Bayesian regression methods are very powerful, as they not only provide us with point estimates of regression parameters, but rather deliver an entire distribution over these parameters. This can be understood as not only learning one model, but an entire family of models and giving them different weights according to their likelihood of being correct. As this weight distribution depends on the observed data, Bayesian methods can give us an uncertainty quantification of our predictions representing what the model was able to learn from the data. The uncertainty measure could be e.g. the standard deviation of the predictions of all the models, something that point estimators will not provide by default. Knowing what the model doesn't know helps to make AI more explainable. To clarify the basic idea of Bayesian regression, we will stick to discussing Bayesian Linear Regression (BLR).

BLR is the Bayesian approach to linear regression analysis. We will start with an example to motivate the method. To make things clearer, we will then introduce a couple of non-Bayesian methods that the reader might already be familiar with and discuss how they relate to Bayesian regression.

In the following I assume that you have elementary knowledge of linear algebra and stochastics.

Let's get started!

#### A simple example

The task we want to solve is the following: Assume we are given a set $$D$$ of $$N_D$$ independently generated, noisy data points $$D := \{ (x_i, y_i)\}_{i=1}^{N_D}$$, where $$x_i \in \mathbb{R}^m$$ and $$y_i \in \mathbb{R}^n$$ (in our example $$m=n=1$$). We know that there is some relationship between the $$x_i$$ and the $$y_i$$, but we do not know what this relationship is. We will make a simplifying assumption, namely that the relationship is linear, but we also have some measurement noise on our hands. Formally, we can write this as

\begin{equation} \begin{aligned} y_i &= w_1 x_i + w_0 + \epsilon_i = \vec{w}^T \vec{x}_i + \epsilon_i \\ \epsilon_i &\sim \mathcal{N}(0, \sigma_\epsilon^2 ), \end{aligned} \label{eqModel} \end{equation}

where for convenience we define $$\vec{x}_i := (1, x_i)^T$$ and $$\vec{w} := (w_0, w_1)^T$$. $$w_0$$ and $$w_1$$ are the model parameters that we want to estimate. All $$\epsilon_i$$ are independently drawn from a normal distribution with standard deviation $$\sigma_\epsilon$$. We do not want to model the noise $$\epsilon_i$$, but rather use it as an excuse that our model will not represent the data perfectly.
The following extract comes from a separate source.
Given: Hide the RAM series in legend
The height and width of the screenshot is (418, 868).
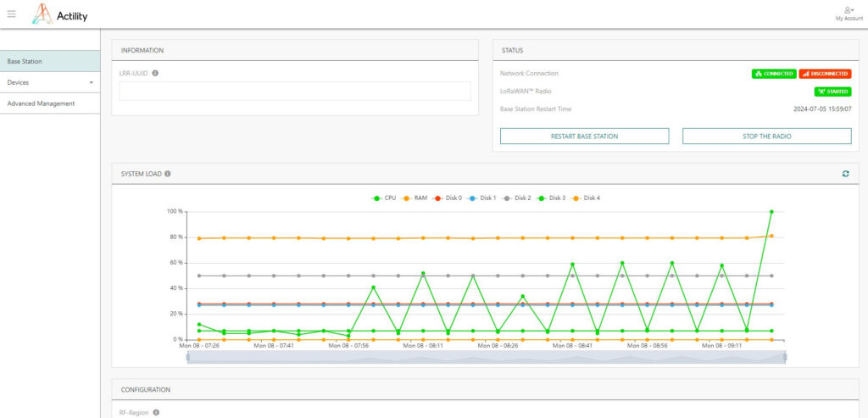Looking at the screenshot, I should pyautogui.click(x=415, y=198).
Assume we already know the posterior distribution $$p(\vec{w}|D)$$ which encodes what we think the parameters $$\vec{w}$$ could be after observing the data $$D$$ (we will learn how to obtain it in a minute). For a given input $$\vec{x}$$ we get an entire distribution over the predictions $$y = \vec{w}^T \vec{x}$$ weighted by $$p(\vec{w}|D)$$. This distribution is called the predictive distribution.
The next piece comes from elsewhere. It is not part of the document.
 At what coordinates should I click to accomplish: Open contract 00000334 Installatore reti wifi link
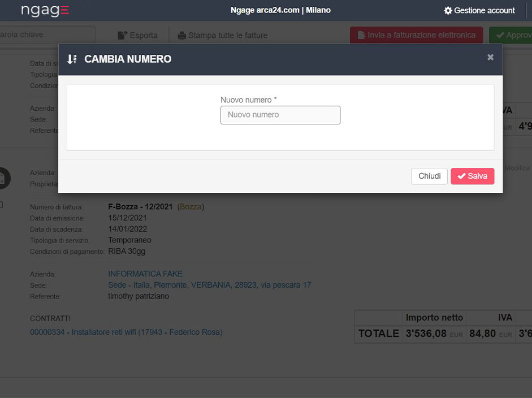click(126, 332)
We can visualize the predictive distribution by plotting the mean and the standard deviation of the prediction for a given $$x$$. The neat thing about BLR is that we can compute these moments analytically. For the mean prediction we get

\begin{equation} \begin{aligned} \mu_{y|\vec{x}} &= \int d\vec{w} \ p(\vec{w}|D) \ \vec{w}^T \vec{x} \\ &= \vec{\mu}_w \vec{x}, \end{aligned} \end{equation}

where we use the linearity of both expectation value and scalar product. For the variance we need to compute

\begin{equation} \begin{aligned} \sigma_{y|\vec{x}}^2 &= \int d\vec{w} \ p(\vec{w}|D) \ \left( \vec{w}^T \vec{x} - \vec{\mu}_w^T \vec{x} \right)^2 \\ &= \vec{x}^T \left[ \int d\vec{w} \ p(\vec{w}|D) \ \left( \vec{w} \vec{w}^T - \vec{\mu}_w \vec{\mu}_w^T \right) \right] \vec{x} \\ &= \vec{x}^T \Sigma_w \vec{x}, \end{aligned} \end{equation}

where $$\vec{\mu}_w$$ and $$\Sigma_w$$ are the mean vector and the covariance matrix of $$p(\vec{w}|D)$$.
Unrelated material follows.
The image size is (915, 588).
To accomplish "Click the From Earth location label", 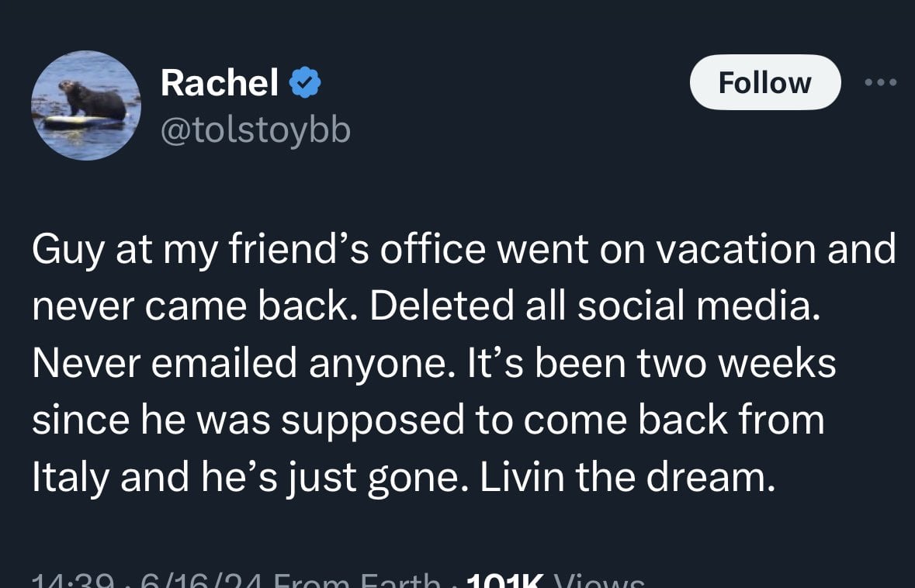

Furthermore, we can also sample $$p(\vec{w}|D)$$ and plot the resulting models. As $$\Sigma_w$$ is positive-definite (we'll assume this to be true without proving it here, but it has something to do with the fact that it is the sum of a positive semi-definite matrix and an identity matrix), we can decompose it such that

\begin{equation} \Sigma_w = GG^T. \end{equation}

If we draw a vector $$\vec{z}$$ from a multi-variate standard Gaussian

\begin{equation} \begin{aligned} \vec{z} &= [z_1, z_2, ... ]^T \\ z_i &\sim \mathcal{N}(0, 1) \end{aligned} \end{equation}

we can convert it into a sample of the posterior using

\begin{equation} \vec{w} = G^T \vec{z} + \vec{\mu}_w \end{equation}.

Before observing data we simply draw from the prior distribution $$p(\vec{w}) = \mathcal{N}(\vec{0}, I)$$ (where $$I$$ is the identity matrix), which we choose to be a multi-variate standard Gaussian. Then we gradually introduce new data points, compute the posterior and plot the distribution and the sampled models.